> WHAT YOU ARE ASKED TO DO
Go through the material and copy every line in which "node" appears.

> RECORDS TO USE
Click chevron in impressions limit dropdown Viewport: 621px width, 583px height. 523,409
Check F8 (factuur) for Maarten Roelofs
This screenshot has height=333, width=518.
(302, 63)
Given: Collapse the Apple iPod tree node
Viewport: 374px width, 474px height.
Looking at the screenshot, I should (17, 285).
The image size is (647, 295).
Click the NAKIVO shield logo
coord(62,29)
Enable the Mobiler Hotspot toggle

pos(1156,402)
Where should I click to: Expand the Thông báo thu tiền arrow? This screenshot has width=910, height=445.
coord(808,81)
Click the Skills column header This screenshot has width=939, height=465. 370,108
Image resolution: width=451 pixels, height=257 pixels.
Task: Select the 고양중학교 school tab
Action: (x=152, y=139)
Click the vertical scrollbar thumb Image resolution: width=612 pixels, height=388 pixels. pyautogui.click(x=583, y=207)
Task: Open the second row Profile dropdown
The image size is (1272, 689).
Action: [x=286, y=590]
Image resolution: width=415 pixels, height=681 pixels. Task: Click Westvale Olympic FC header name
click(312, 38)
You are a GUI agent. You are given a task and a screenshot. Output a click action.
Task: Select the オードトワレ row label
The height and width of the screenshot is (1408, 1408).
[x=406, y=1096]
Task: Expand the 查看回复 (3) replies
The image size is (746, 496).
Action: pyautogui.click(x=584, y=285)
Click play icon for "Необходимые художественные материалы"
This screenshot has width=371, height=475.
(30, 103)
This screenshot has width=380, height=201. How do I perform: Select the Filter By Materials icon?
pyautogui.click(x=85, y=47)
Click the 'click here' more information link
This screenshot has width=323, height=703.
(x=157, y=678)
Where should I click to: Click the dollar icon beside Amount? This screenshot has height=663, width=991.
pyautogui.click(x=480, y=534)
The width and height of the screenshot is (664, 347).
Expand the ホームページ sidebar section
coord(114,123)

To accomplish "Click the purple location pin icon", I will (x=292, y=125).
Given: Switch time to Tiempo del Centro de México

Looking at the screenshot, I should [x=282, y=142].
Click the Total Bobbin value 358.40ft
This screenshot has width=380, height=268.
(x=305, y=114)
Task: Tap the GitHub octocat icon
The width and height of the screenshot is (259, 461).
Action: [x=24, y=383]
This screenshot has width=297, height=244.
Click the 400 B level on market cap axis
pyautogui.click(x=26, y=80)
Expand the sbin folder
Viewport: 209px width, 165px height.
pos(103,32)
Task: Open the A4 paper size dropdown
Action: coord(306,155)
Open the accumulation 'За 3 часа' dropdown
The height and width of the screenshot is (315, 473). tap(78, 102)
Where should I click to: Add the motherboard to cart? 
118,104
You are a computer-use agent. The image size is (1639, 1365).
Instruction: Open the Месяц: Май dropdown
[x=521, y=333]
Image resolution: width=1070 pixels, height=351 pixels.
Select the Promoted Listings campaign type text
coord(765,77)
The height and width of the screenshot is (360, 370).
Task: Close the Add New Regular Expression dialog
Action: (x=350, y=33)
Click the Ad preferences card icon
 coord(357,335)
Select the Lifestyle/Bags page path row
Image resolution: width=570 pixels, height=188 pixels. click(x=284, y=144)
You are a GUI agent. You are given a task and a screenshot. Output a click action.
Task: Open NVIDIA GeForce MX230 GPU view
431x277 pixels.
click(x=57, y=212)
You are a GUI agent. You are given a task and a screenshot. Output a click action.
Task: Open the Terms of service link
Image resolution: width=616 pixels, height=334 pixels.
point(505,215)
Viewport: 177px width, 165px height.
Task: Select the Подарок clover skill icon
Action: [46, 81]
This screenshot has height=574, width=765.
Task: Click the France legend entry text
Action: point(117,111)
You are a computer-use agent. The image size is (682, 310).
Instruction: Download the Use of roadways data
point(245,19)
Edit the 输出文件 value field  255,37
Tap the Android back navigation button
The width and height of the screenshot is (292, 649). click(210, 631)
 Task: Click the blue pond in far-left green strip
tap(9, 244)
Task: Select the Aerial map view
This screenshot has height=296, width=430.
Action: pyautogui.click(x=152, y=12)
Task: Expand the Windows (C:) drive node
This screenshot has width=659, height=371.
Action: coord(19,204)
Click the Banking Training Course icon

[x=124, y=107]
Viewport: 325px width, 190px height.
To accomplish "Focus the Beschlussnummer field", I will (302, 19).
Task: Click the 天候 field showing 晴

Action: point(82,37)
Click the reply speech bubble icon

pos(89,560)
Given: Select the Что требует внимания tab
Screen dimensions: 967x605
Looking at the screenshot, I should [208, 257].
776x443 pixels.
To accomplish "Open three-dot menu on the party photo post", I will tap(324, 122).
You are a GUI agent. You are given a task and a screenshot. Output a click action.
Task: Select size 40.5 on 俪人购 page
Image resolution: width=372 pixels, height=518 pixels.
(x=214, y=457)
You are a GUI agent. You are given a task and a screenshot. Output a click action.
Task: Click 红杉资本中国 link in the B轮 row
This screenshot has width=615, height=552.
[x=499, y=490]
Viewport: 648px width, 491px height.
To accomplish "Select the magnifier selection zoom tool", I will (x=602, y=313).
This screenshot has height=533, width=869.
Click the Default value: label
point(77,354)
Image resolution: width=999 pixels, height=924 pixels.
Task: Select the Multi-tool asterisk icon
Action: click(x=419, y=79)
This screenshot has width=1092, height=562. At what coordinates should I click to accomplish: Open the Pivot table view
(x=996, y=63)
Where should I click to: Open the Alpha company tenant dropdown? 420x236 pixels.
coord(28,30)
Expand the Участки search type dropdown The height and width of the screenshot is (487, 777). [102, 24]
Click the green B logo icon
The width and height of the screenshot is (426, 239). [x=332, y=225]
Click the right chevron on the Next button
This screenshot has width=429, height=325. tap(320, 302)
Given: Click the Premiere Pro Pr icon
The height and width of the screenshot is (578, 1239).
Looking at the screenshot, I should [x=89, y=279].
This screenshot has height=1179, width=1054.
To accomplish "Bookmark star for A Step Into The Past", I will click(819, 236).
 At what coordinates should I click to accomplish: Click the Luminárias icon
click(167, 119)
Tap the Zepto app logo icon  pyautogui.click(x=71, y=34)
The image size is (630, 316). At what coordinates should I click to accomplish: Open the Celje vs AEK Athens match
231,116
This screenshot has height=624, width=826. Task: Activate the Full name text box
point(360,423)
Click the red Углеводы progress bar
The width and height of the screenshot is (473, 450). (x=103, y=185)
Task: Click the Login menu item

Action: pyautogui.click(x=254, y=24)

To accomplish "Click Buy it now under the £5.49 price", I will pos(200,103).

> RESULT BELOW
Given: Collapse the Apple iPod tree node
Task: Expand the Windows (C:) drive node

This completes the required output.